-- BEGIN --

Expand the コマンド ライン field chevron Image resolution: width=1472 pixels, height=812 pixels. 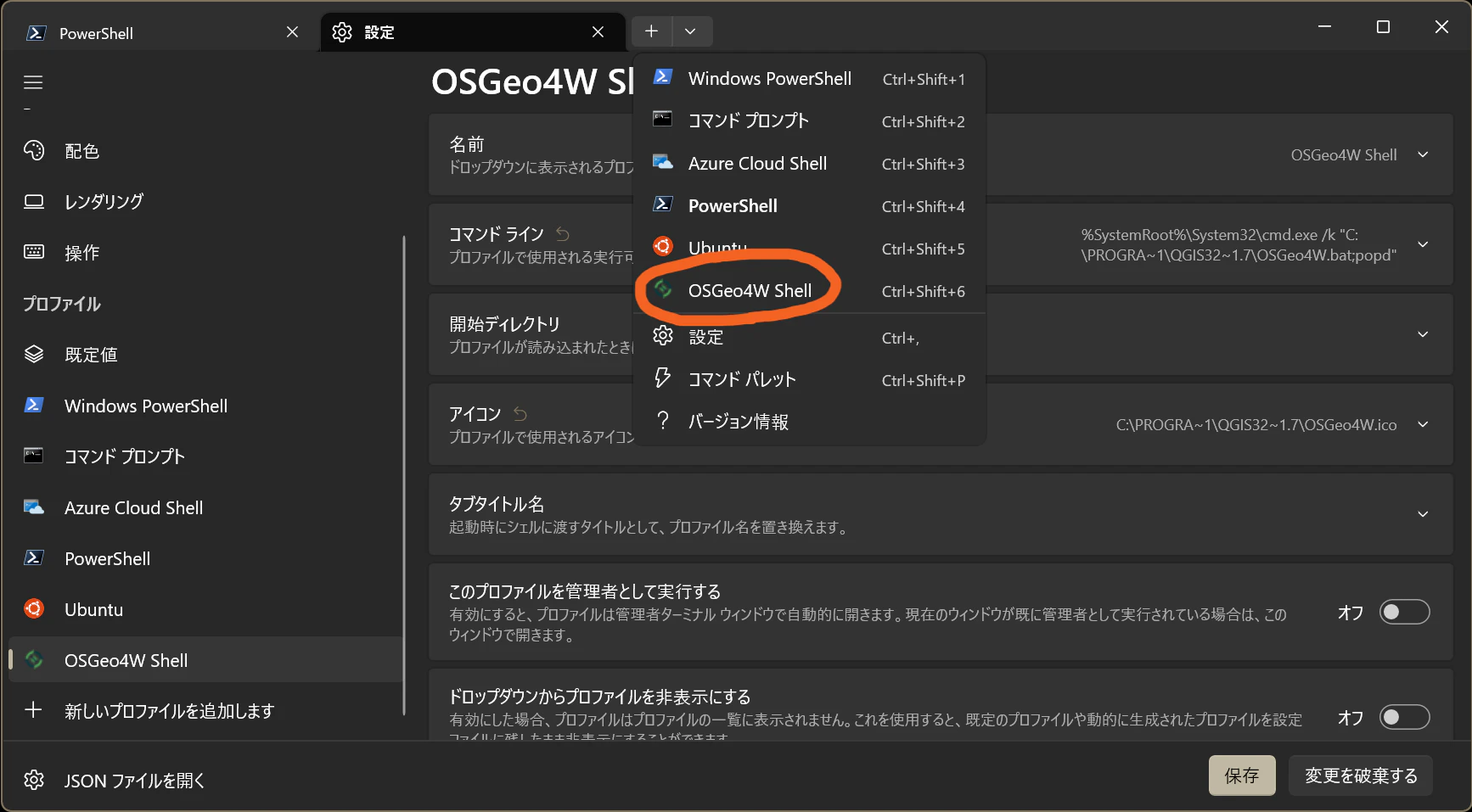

-- END --
-- BEGIN --

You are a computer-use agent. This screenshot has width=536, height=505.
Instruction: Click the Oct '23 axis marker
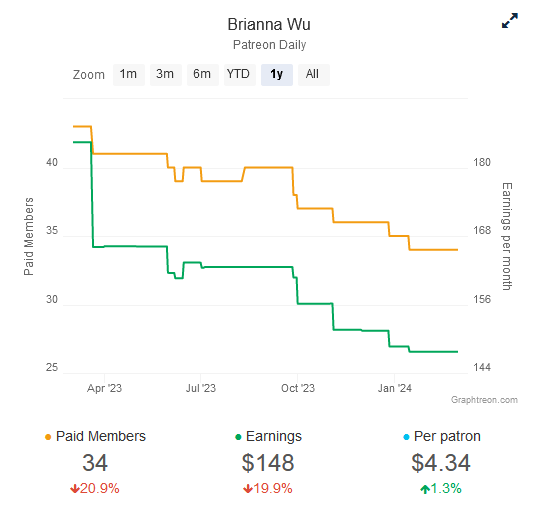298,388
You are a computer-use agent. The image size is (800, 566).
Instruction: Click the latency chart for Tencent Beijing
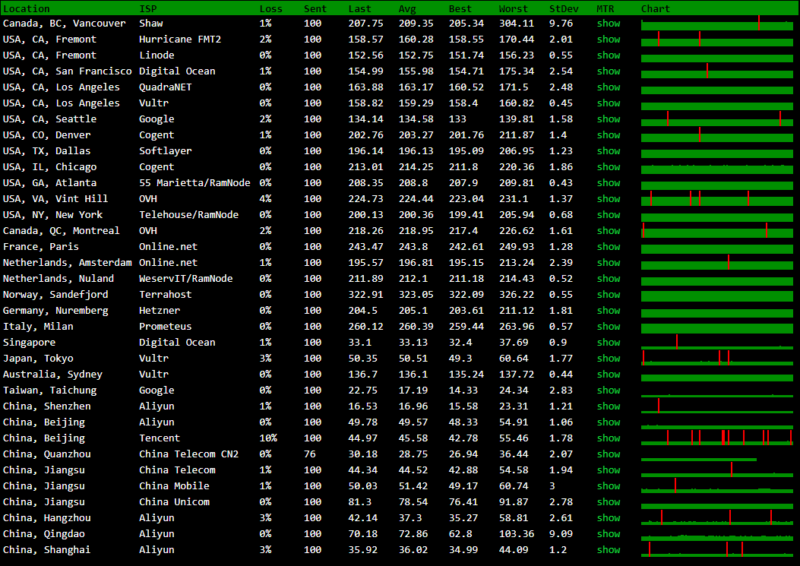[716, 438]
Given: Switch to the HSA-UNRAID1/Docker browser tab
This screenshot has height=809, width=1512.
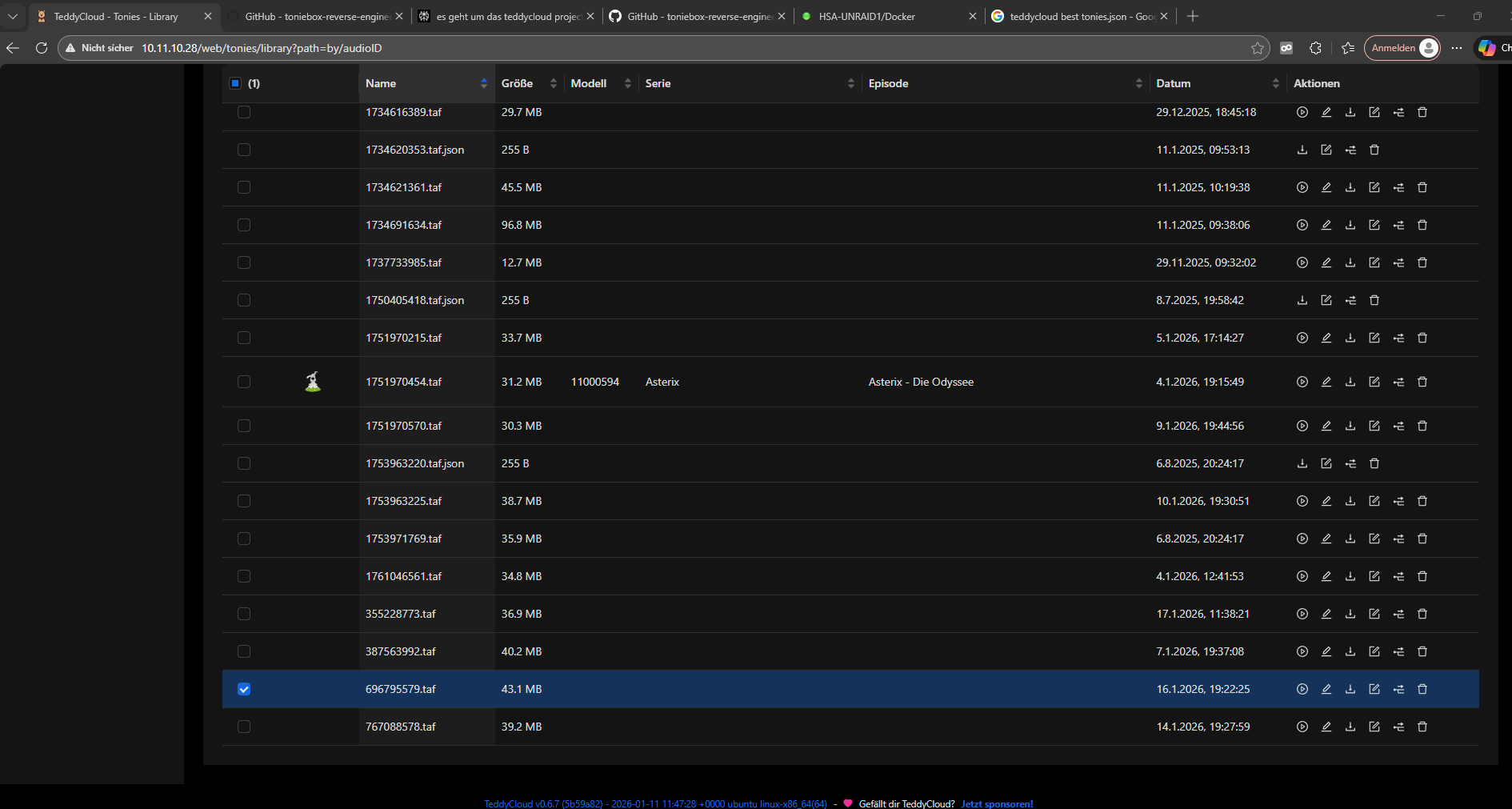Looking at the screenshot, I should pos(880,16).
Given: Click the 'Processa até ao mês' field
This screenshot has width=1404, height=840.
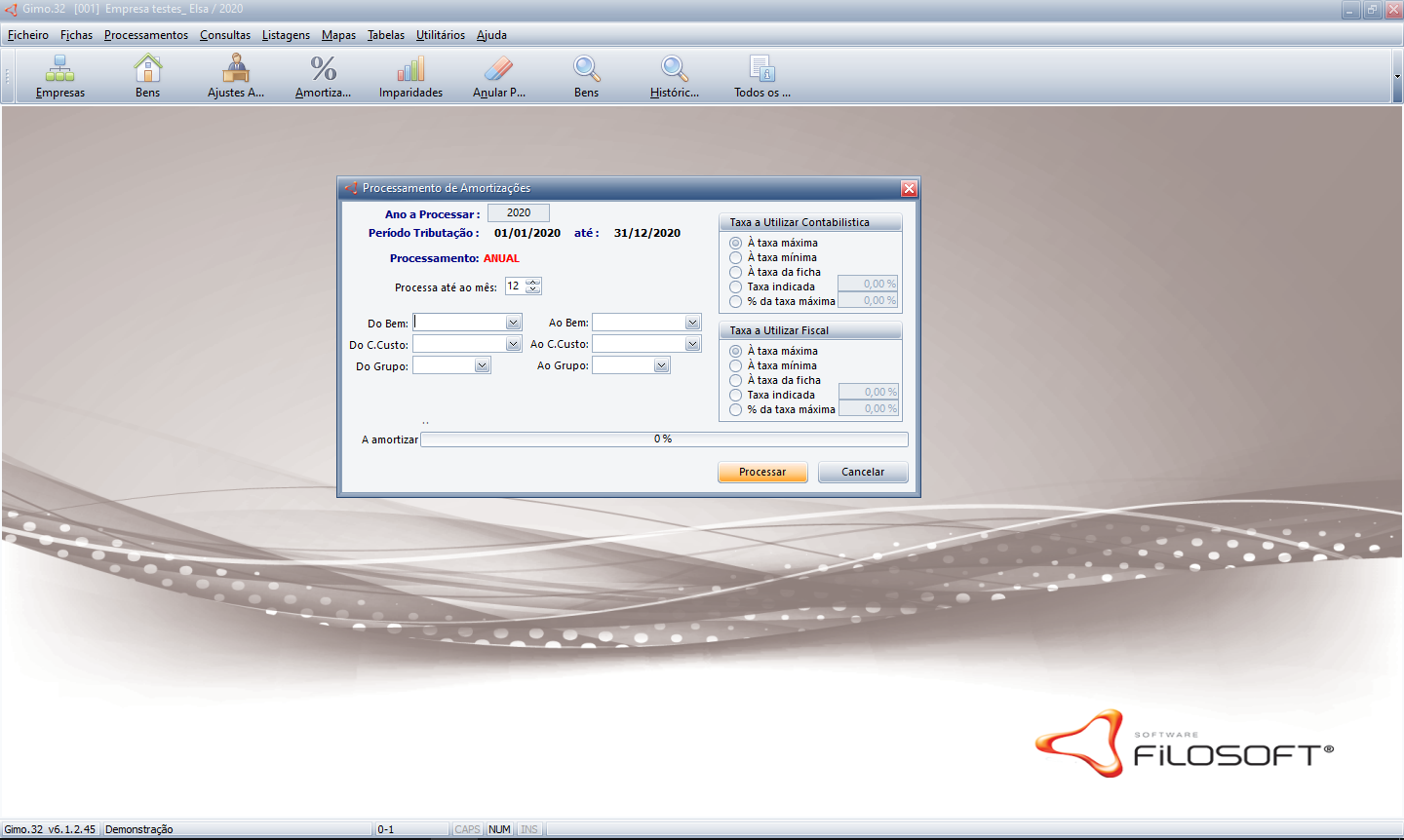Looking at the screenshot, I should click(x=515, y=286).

-- END --
-- BEGIN --

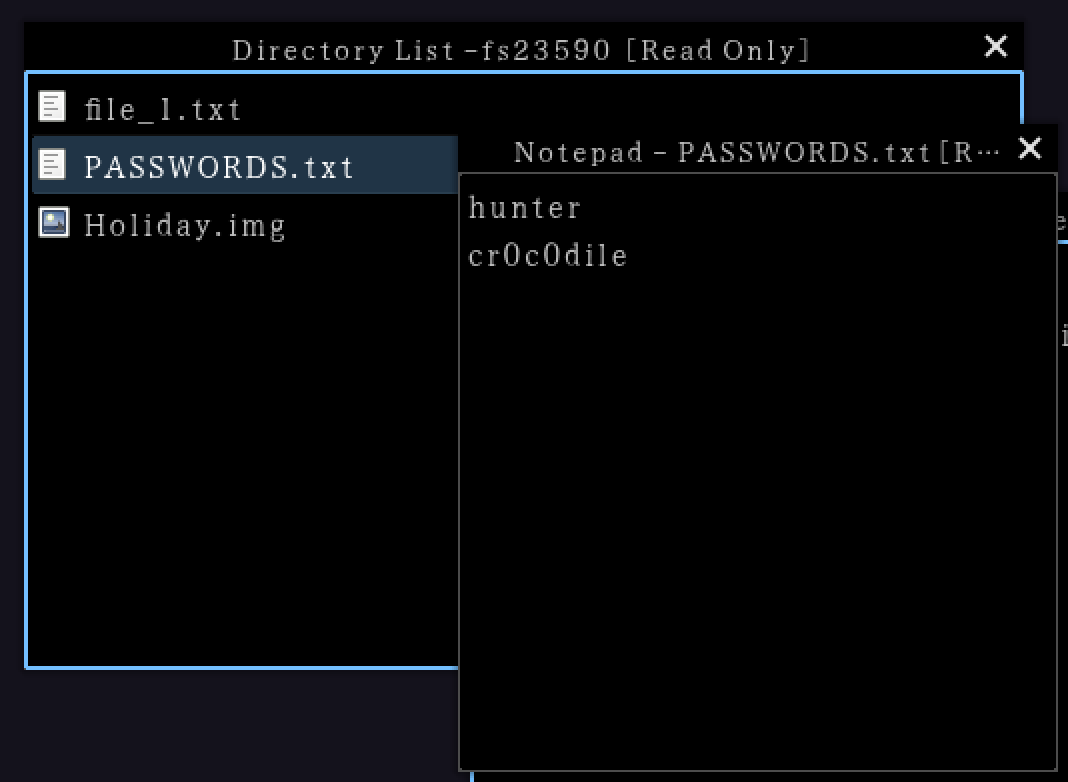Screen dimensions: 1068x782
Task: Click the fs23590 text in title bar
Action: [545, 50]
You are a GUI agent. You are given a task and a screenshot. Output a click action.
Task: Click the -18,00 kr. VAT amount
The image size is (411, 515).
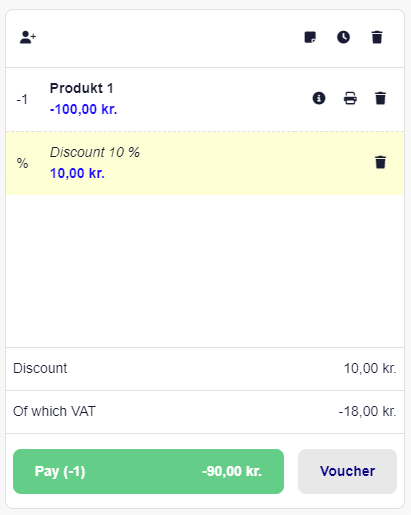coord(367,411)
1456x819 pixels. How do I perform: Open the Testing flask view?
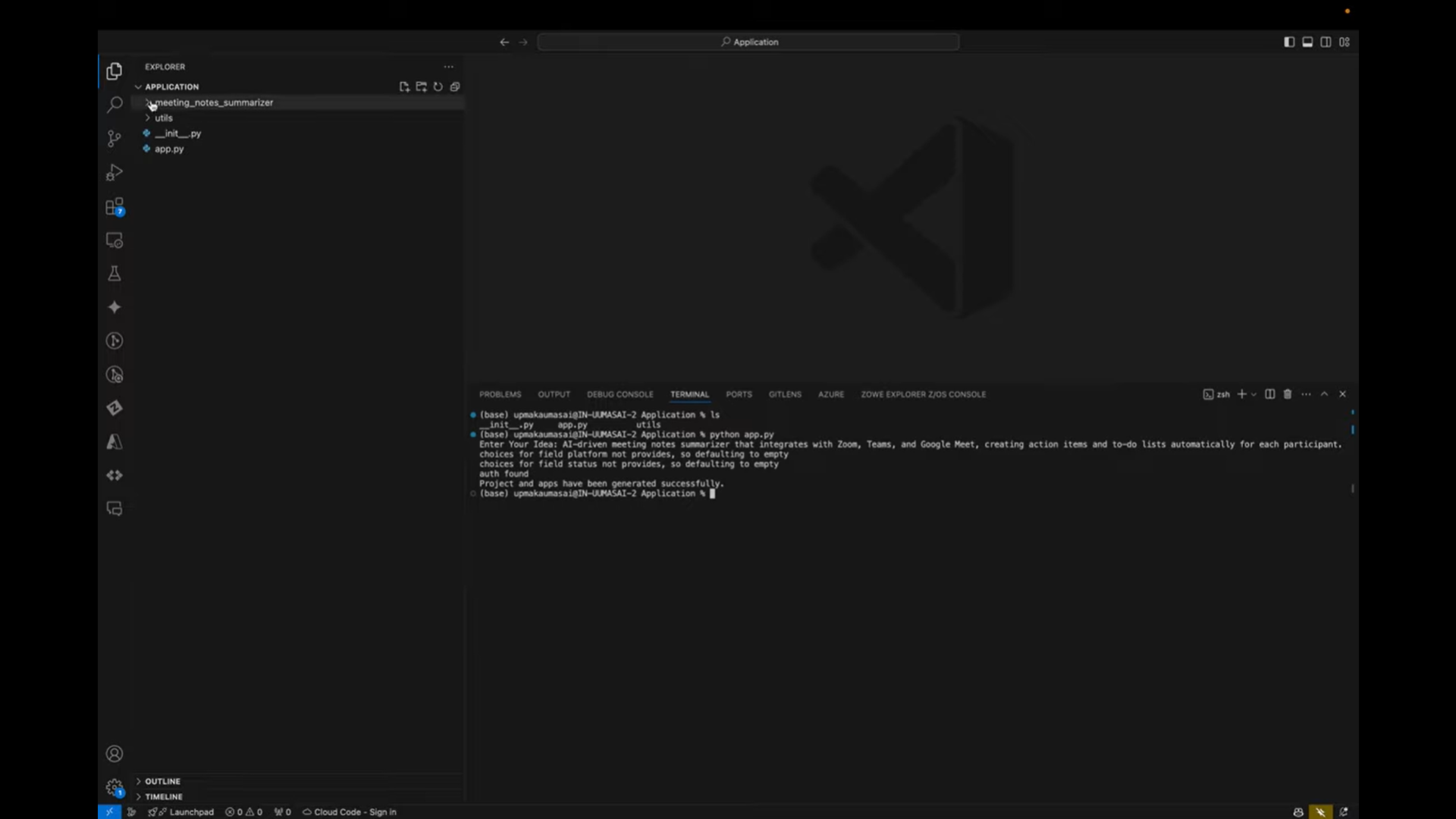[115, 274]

-- END --

Rewrite the rows that begin at the line containing "You are a computer-use agent. The" and end after the line containing "Looking at the screenshot, I should click(x=515, y=286).", substituting "Goal" for every "Given" and changing nothing else. Omit the pictures from your answer.

__EXERCISE RESULT__.
You are a computer-use agent. The image size is (800, 566).
Instruction: Click the latency chart for Tencent Beijing
[716, 438]
Goal: Switch to the HSA-UNRAID1/Docker browser tab
This screenshot has height=809, width=1512.
Looking at the screenshot, I should pos(880,16).
Goal: Click the 'Processa até ao mês' field
This screenshot has width=1404, height=840.
Looking at the screenshot, I should click(x=515, y=286).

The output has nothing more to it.